Your commandos rarely start in the same location, instead they weave and wind their way around the environments, assisting each other in intuitive and creative ways. Sniping out guards to open the path for your driver on the other side of the map, ferrying commandos to flank the enemy in an inflatable dingy, crashing lorries through checkpoints, or just pulling out the machine guns and going wild, the potential strategies are varied, and many objectives are entirely optional. These tactics are enabled, and the gamepad controls almost made bearable, by the handy ability to pause the game at any point and issue each Commando with a series of orders, then unpause and watch your perfectly plan carried out.
Visually, this is gorgeous stuff; vehicles, uniforms, and weapons are all impeccably researched and immaculately detailed, yet with the charming larger-than-life aesthetic of a Hollywood war film. There’s something akin to playing with your GI JOEs here, chunky player characters crawling under barbed wires, kicking down doors, or chocking out Nazis. Landscapes are varied and interesting, from sand coated deserts, to ancient Germanic forests, and icy-cold tundra.

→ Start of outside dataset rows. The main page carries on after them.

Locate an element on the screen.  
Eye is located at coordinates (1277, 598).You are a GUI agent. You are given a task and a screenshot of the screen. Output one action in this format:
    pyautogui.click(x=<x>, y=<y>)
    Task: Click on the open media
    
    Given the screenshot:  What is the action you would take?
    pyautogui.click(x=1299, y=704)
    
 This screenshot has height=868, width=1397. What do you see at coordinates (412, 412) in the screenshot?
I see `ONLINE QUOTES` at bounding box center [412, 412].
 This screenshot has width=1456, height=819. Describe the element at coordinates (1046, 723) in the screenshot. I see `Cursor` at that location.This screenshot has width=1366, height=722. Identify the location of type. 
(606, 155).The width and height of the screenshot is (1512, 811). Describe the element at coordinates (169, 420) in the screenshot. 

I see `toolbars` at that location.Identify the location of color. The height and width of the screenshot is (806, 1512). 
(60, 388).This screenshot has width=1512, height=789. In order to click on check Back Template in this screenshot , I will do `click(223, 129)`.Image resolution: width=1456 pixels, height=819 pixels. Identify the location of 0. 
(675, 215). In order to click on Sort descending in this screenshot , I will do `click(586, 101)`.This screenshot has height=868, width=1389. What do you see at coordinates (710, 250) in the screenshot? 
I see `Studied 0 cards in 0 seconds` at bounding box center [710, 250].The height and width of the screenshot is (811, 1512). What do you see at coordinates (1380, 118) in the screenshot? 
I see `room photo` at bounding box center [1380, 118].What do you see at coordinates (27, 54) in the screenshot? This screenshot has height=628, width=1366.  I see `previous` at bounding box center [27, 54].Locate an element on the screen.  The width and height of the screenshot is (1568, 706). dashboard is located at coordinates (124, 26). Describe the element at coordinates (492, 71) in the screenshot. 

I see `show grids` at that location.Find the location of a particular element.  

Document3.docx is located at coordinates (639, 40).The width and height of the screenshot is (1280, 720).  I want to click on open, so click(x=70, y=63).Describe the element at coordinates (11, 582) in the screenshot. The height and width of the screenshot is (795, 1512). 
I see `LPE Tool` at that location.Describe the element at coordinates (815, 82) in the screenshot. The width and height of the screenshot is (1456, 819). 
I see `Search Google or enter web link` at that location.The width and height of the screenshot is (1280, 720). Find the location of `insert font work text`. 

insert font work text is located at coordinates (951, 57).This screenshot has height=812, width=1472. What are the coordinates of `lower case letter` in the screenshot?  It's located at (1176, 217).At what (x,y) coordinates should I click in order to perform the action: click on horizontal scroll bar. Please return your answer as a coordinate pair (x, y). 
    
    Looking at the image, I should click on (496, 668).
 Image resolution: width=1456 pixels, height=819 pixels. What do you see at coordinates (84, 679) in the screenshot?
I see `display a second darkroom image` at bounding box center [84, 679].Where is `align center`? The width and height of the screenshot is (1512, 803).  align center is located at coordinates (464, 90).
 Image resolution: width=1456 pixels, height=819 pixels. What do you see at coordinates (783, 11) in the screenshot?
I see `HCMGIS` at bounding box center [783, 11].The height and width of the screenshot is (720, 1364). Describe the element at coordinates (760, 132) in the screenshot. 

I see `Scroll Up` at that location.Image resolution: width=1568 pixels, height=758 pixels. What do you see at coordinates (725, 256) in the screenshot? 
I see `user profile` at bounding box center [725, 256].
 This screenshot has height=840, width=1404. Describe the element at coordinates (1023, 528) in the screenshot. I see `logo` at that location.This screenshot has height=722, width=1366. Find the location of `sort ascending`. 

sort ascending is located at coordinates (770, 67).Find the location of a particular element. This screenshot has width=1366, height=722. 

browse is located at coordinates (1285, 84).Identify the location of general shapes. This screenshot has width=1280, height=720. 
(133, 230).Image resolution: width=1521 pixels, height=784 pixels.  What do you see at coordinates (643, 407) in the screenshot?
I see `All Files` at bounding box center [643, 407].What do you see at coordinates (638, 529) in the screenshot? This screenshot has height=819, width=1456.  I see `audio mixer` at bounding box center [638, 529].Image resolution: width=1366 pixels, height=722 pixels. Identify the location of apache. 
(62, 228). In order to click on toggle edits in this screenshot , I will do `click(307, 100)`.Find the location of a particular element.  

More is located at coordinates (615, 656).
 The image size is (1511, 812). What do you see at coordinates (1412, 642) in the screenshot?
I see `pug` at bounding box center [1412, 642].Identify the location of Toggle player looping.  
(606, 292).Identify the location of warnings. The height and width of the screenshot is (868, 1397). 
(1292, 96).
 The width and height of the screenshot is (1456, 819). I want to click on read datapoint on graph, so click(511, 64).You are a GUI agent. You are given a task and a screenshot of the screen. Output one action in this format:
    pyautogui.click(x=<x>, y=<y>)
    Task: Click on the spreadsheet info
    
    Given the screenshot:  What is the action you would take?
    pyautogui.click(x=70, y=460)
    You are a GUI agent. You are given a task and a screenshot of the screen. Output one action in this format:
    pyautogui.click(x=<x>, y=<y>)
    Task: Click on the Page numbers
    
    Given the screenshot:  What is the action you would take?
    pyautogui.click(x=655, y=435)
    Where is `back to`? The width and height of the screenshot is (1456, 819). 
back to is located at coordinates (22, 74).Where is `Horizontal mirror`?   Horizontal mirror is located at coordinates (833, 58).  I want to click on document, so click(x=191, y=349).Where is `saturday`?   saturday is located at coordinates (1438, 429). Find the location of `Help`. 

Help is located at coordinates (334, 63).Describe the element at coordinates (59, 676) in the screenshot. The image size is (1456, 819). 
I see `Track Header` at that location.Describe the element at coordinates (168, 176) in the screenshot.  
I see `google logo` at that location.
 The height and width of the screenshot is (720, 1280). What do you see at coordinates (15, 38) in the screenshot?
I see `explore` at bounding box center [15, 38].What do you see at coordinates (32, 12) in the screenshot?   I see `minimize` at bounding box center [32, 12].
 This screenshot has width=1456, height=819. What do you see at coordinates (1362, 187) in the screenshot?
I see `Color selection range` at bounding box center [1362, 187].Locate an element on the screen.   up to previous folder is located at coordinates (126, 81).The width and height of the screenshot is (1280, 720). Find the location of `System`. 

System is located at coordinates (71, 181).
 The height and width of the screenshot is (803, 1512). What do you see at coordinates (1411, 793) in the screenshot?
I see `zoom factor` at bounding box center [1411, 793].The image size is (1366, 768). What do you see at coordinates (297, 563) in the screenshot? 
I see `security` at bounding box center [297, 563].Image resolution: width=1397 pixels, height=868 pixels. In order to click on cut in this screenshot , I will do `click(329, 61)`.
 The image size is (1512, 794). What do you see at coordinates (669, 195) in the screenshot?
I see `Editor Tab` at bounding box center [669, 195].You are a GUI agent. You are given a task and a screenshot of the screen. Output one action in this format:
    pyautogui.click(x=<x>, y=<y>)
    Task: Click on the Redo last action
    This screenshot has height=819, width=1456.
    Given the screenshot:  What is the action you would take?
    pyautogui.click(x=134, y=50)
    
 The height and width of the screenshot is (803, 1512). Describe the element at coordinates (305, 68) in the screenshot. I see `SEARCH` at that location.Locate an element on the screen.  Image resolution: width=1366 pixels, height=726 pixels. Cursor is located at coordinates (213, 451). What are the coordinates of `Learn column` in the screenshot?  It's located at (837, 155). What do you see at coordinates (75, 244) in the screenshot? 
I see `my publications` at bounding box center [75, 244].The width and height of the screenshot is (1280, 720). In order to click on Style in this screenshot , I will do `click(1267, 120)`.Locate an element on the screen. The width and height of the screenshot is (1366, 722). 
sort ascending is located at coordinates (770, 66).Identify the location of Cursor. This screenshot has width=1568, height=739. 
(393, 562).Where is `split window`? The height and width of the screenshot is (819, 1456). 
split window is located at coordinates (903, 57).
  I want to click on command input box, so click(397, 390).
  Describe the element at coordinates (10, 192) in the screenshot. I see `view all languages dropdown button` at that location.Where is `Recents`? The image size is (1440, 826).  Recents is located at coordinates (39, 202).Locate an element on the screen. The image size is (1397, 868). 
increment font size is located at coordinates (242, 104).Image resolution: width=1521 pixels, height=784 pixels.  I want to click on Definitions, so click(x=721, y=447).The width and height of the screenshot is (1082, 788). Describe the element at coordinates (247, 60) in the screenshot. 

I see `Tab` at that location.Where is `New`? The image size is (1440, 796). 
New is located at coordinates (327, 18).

Unfortunately, things are let down by some noticeable frame-rate drops, particularly when the bullets start flying, causing the game to be even harder to control than before. There’s plenty of visual glitches too, with Commandos regularly murdering the air next to an enemy, only for the untouched guard to fall-down dead anyway. Worse, lots of screen tears accompany camera movement, making that already lacklustre aspect of the game nausea-inducing to boot.